Le spectacle et le cinéma sonore
Cet automne, les veillées ont tourné autour de deux propositions : le spectacle Quai des possibles et un cinéma sonore. Dans la formule double, la proposition est complète : d’abord le spectacle pour émouvoir et poser différents sujets. Puis, pause repas, partage, conversations informelles, retrouvailles, pour arriver repus et l’âme dilatée à l’écoute collective qui nous ramène au réel. Nous écoutons des personnes qui partout autour de nous inventent d’autres manières de faire, nous interpellent sur comment chacun peut, à son échelle, trouver d’autres manières d’agir, de mener sa vie, d’interagir dans le monde. On pourrait passer bien du temps à déplier leurs phrases :
« Si j’ai trouvé le bon geste dans mon travail c’est que j’ai trouvé le bon geste dans ma vie, et je ne parle pas d’une place sociale, je parle d’un endroit entre soi et soi » (Cécile la sculpteure)
« J’ai toujours œuvré, même quand j’étais salarié. Quand y’a un truc qui ne me plaisait pas, du jour au lendemain je partais, c’est pas les patrons qui me viraient. » (Alain le boulanger)

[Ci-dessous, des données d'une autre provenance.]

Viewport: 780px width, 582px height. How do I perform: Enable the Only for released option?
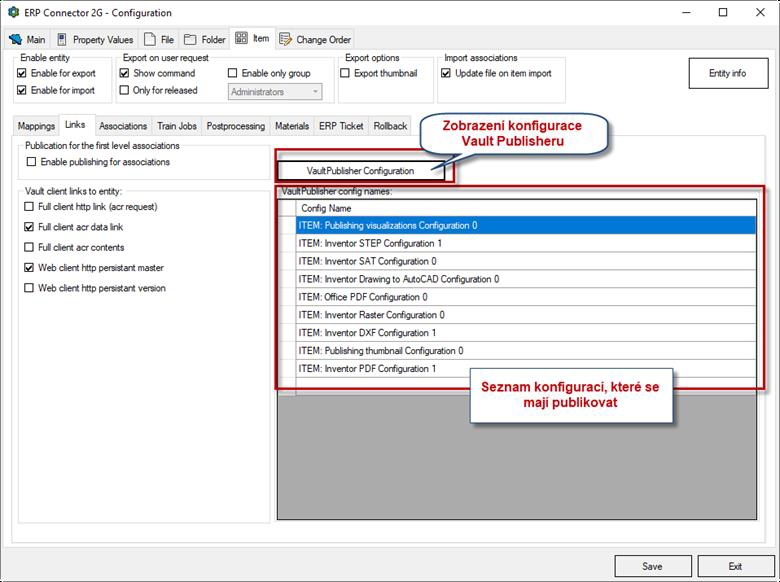[125, 91]
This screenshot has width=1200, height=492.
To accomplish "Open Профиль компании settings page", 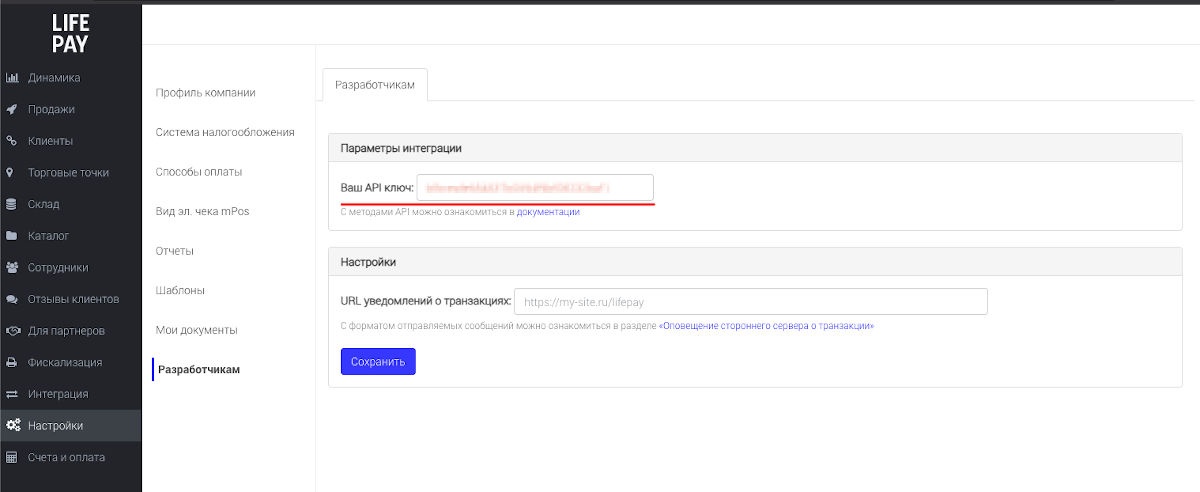I will coord(206,93).
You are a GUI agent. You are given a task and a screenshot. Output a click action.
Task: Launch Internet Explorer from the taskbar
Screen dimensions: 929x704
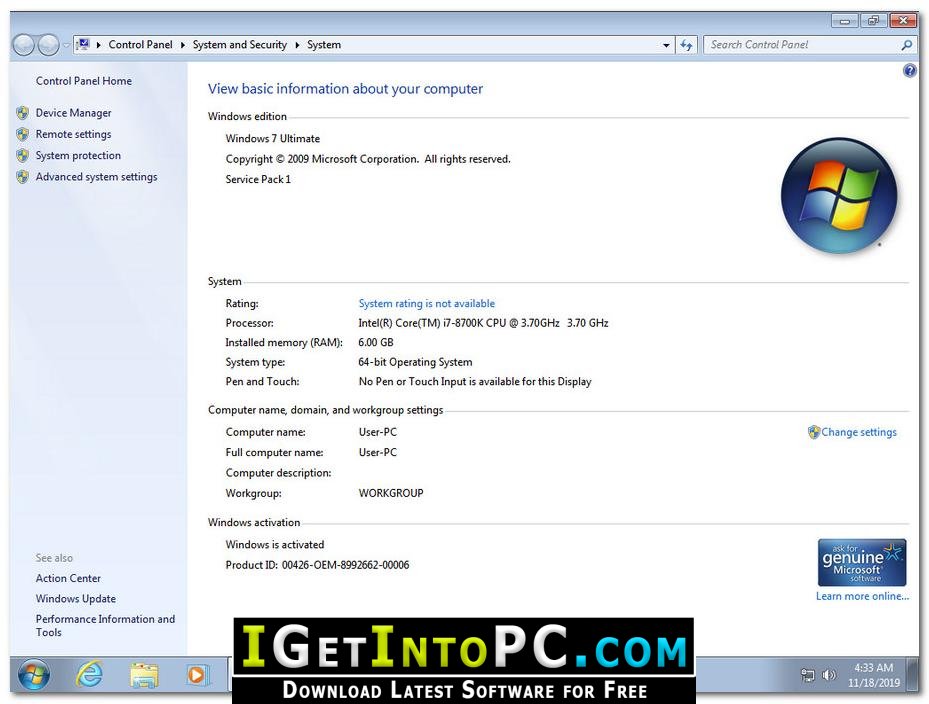click(x=90, y=676)
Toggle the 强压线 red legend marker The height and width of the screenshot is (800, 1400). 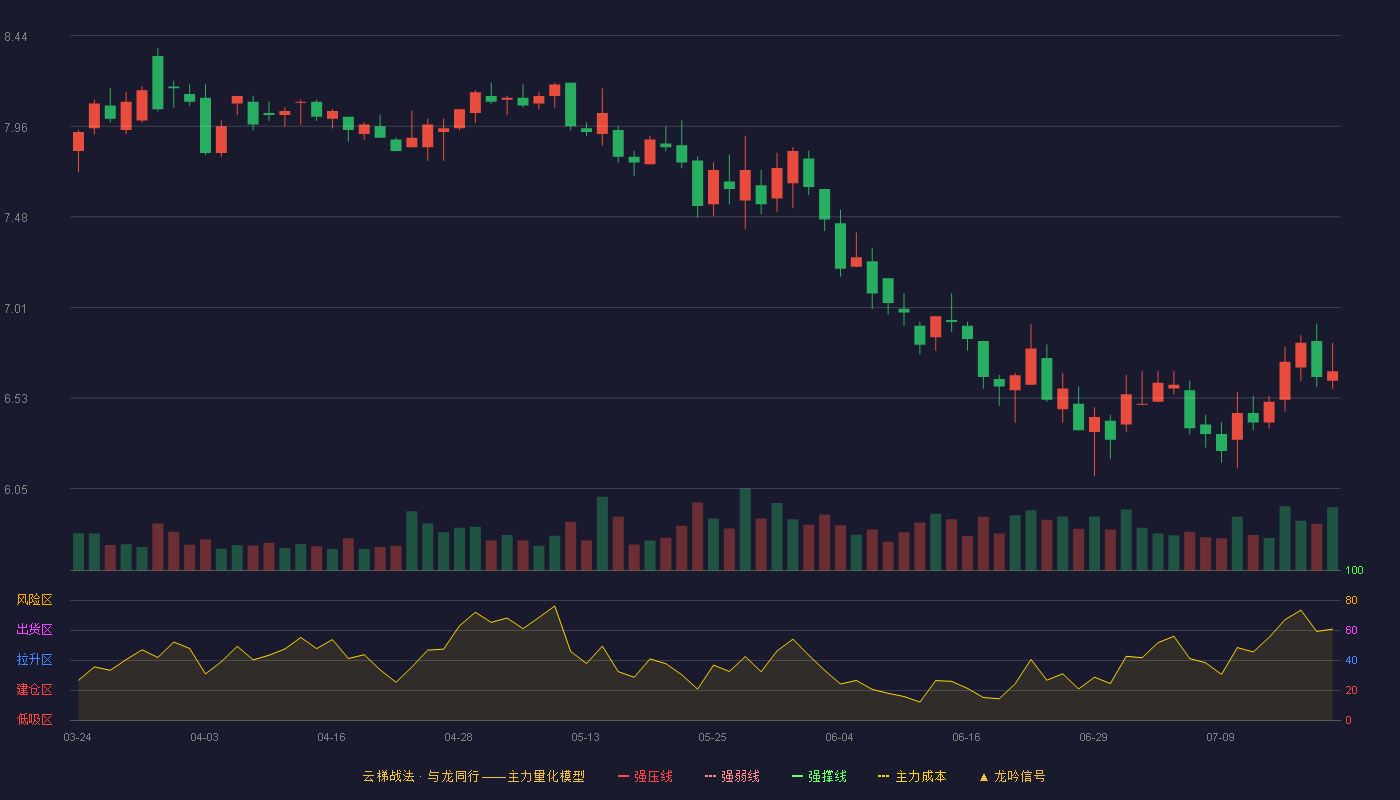pyautogui.click(x=623, y=776)
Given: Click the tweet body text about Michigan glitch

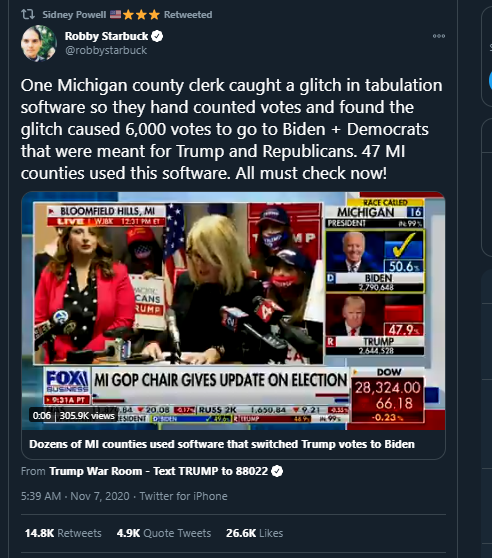Looking at the screenshot, I should pyautogui.click(x=232, y=129).
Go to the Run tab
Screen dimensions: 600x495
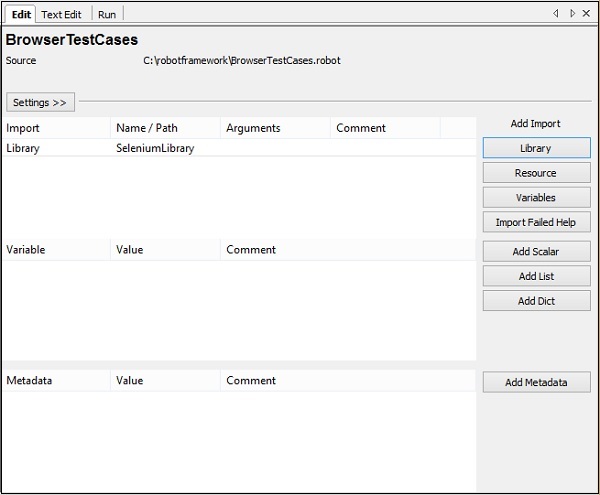pyautogui.click(x=107, y=15)

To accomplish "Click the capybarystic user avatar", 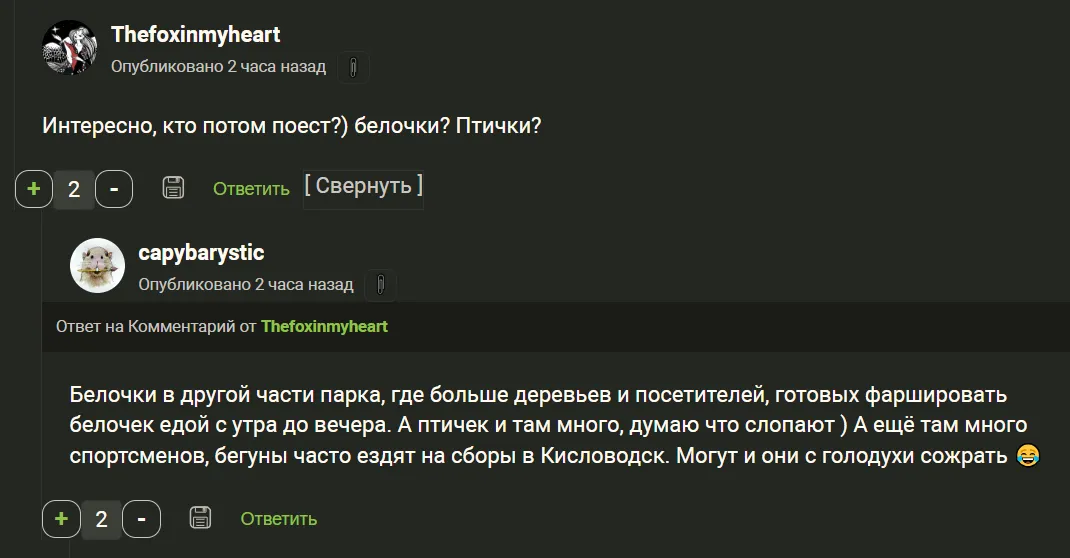I will (97, 266).
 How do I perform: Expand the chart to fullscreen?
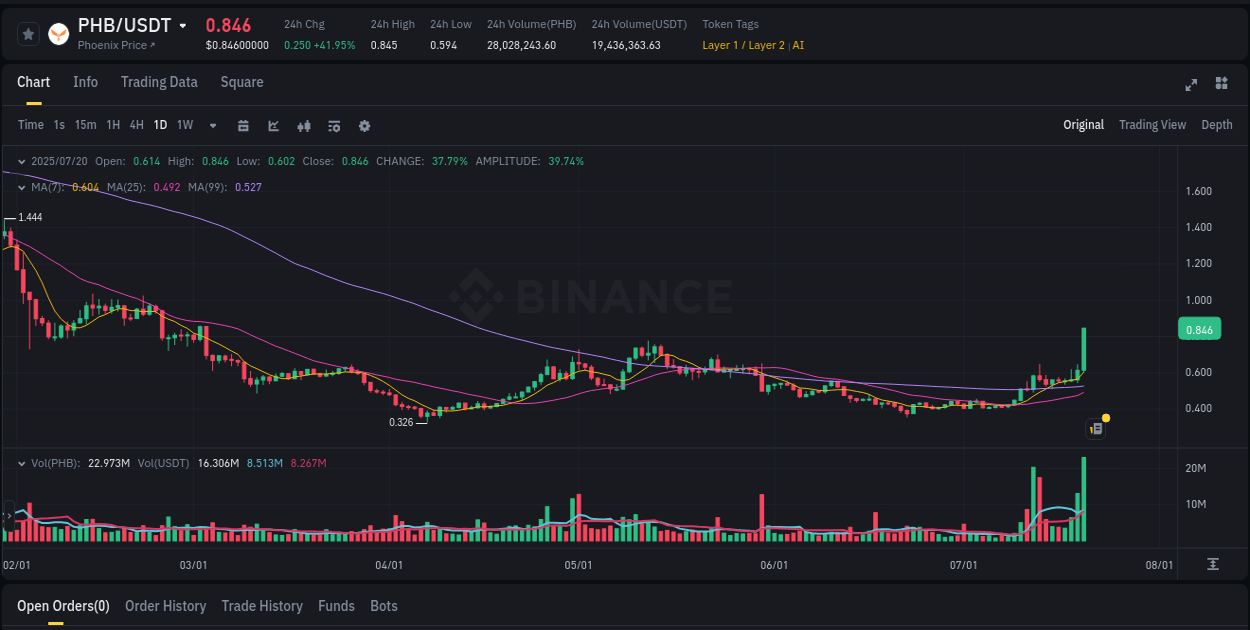point(1191,84)
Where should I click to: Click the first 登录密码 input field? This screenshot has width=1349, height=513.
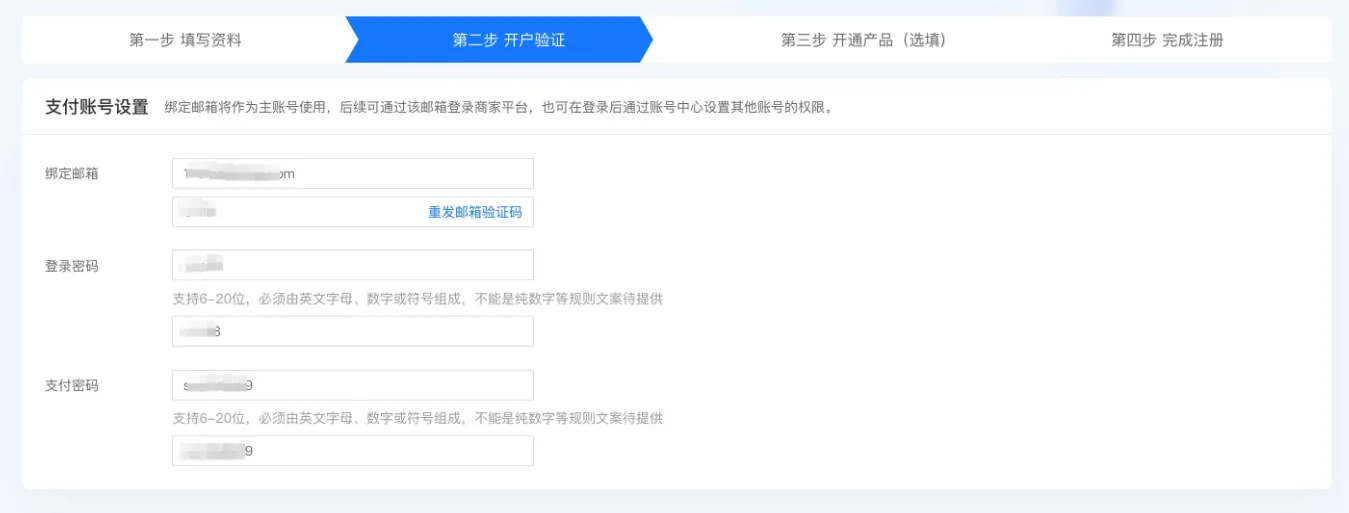pyautogui.click(x=352, y=265)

« Ce qui est important c’est de faire, et tu ne peux prêcher que par l’exemple, pas par les discours. On est abreuvés de discours. Il faut faire ce que tu as à faire en étant persuadé que c’est le bon chemin. » (Olivier le paysan)
« Je crois qu’il y a une bêtise de l’étiquette. Pendant longtemps j’ai cherché à lutter contre ma dispersion, et au bout d’un moment je me suis rendu compte qu’elle revenait toujours par la fenêtre. C’est moi. Donc il faut arrêter d’en avoir honte, et s’en servir comme une richesse. » (Elie le chanteur)
Les passeurs
Les passeurs sont des lecteurs qui organisent les veillées. Ils sont le relais entre un artiste et son public, ils en parlent à leur manière, expriment ce qui les a interpelé ou touché dans son travail. La veillée est ce qu’ils vous offrent, ce qu’ils souhaitent vous faire partager.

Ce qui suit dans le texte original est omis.